Records:
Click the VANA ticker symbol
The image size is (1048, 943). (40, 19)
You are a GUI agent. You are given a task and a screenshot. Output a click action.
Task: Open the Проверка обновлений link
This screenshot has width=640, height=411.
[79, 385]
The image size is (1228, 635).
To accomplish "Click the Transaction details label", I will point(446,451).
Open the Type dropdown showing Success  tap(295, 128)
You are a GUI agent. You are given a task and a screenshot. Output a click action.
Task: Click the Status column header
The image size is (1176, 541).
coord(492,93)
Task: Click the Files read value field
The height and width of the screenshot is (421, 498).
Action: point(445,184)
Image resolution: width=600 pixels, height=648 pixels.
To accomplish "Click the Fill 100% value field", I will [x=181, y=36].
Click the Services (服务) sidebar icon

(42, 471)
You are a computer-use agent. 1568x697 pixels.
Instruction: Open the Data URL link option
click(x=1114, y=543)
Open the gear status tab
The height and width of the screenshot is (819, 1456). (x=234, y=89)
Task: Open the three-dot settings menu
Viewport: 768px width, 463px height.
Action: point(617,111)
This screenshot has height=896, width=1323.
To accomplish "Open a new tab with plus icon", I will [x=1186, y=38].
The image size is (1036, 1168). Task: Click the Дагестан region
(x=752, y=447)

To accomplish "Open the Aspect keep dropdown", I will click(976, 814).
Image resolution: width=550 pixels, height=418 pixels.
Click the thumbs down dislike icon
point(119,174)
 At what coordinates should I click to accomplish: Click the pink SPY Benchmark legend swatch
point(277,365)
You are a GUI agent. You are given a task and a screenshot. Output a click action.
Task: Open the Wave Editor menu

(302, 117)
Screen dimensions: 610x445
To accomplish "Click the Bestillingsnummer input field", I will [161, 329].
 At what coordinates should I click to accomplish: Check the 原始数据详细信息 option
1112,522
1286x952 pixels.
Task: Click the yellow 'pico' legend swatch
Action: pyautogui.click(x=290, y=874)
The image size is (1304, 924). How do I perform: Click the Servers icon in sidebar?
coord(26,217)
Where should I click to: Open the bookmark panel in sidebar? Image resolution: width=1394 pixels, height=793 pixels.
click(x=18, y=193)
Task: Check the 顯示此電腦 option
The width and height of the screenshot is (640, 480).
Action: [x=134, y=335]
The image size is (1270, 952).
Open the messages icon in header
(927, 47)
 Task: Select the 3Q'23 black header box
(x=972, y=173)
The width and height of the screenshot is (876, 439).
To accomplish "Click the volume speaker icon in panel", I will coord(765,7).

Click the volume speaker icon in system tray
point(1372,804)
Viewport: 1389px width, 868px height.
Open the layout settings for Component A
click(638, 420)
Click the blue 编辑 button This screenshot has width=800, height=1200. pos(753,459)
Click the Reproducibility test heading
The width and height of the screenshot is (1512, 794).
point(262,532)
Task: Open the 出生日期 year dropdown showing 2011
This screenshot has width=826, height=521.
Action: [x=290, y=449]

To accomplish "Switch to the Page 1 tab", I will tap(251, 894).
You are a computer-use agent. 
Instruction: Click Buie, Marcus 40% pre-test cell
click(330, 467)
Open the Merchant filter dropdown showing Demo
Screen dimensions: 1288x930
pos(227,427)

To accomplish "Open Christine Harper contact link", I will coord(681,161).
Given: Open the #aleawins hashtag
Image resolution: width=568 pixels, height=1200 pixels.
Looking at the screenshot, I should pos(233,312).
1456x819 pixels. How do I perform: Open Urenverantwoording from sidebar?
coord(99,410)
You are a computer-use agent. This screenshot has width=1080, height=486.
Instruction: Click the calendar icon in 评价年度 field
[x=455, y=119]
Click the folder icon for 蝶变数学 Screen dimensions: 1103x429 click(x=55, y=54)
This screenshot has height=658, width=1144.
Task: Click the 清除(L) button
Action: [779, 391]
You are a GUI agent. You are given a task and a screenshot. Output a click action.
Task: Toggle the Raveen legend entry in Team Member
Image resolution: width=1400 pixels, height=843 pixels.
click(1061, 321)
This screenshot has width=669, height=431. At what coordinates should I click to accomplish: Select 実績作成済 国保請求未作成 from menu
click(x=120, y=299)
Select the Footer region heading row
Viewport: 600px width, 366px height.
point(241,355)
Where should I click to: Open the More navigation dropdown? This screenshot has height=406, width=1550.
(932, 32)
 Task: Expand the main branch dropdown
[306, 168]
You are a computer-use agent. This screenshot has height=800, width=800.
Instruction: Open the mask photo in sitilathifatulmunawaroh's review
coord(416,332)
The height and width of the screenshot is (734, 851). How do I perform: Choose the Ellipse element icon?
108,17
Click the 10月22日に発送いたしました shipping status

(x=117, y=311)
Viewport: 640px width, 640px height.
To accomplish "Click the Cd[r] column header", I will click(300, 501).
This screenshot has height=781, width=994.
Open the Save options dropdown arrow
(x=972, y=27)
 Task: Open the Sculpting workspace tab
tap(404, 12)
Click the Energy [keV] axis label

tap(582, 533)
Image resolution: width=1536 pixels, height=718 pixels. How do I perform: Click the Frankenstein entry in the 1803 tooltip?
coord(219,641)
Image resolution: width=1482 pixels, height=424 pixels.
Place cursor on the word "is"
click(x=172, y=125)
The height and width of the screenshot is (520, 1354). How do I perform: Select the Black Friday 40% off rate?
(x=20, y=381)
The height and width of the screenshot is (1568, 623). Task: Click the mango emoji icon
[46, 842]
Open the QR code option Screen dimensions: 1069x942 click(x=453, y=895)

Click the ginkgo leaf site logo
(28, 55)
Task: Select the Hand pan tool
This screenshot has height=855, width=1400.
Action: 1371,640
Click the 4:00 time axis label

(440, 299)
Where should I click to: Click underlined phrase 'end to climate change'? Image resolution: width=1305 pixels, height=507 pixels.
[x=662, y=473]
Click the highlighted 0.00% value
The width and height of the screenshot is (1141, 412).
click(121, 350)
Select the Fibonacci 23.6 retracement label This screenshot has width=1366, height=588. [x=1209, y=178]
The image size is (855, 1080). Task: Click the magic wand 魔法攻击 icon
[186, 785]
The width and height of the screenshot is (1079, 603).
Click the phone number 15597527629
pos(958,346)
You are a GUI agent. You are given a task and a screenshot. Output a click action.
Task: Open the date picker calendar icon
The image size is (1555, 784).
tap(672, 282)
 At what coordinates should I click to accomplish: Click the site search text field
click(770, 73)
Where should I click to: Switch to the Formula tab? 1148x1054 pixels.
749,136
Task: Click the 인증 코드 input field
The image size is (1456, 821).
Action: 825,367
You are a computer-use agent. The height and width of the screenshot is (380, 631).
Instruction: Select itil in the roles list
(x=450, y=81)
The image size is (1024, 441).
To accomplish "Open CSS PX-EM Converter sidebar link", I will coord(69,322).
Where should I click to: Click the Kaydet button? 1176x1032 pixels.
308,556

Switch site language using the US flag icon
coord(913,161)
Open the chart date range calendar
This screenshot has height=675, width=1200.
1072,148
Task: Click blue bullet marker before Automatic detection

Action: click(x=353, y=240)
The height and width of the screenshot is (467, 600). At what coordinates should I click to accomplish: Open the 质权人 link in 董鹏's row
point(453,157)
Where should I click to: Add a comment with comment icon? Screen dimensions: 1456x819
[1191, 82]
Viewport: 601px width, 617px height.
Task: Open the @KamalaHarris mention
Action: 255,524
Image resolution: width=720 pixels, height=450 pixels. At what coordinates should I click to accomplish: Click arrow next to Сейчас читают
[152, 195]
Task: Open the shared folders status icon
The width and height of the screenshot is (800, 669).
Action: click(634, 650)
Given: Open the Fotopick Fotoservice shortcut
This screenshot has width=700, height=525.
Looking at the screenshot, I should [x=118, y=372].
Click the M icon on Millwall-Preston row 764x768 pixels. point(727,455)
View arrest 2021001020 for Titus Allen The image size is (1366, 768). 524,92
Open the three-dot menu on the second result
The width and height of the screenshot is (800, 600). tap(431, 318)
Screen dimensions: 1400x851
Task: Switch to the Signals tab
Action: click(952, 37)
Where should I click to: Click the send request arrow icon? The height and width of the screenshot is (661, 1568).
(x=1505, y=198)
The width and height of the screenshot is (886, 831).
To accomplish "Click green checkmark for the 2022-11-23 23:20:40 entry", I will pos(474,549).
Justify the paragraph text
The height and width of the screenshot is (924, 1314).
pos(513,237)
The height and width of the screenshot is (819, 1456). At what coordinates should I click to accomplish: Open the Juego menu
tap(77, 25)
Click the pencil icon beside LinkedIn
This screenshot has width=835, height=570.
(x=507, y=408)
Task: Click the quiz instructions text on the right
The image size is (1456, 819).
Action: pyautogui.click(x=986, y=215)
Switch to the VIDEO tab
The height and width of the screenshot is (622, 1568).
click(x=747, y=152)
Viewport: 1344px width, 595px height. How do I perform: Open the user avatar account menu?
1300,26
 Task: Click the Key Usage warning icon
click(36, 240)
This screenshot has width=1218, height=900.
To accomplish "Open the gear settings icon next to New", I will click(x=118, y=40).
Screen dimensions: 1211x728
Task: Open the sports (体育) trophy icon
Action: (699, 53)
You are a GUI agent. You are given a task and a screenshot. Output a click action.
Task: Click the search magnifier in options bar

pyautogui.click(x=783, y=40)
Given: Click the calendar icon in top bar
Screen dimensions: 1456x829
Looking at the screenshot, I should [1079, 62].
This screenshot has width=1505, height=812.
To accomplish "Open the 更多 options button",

Written request:
Put the section of the listing above that begins with the line containing "The image size is (1270, 952)." and ends with the line containing "click(638, 420)" into a JSON list of strings, one string per line and blank lines omitted.

Full output:
[
  "The image size is (1270, 952).",
  "Open the messages icon in header",
  "(927, 47)",
  " Task: Select the 3Q'23 black header box",
  "(x=972, y=173)",
  "The width and height of the screenshot is (876, 439).",
  "To accomplish \"Click the volume speaker icon in panel\", I will coord(765,7).",
  "Click the volume speaker icon in system tray",
  "point(1372,804)",
  "Viewport: 1389px width, 868px height.",
  "Open the layout settings for Component A",
  "click(638, 420)"
]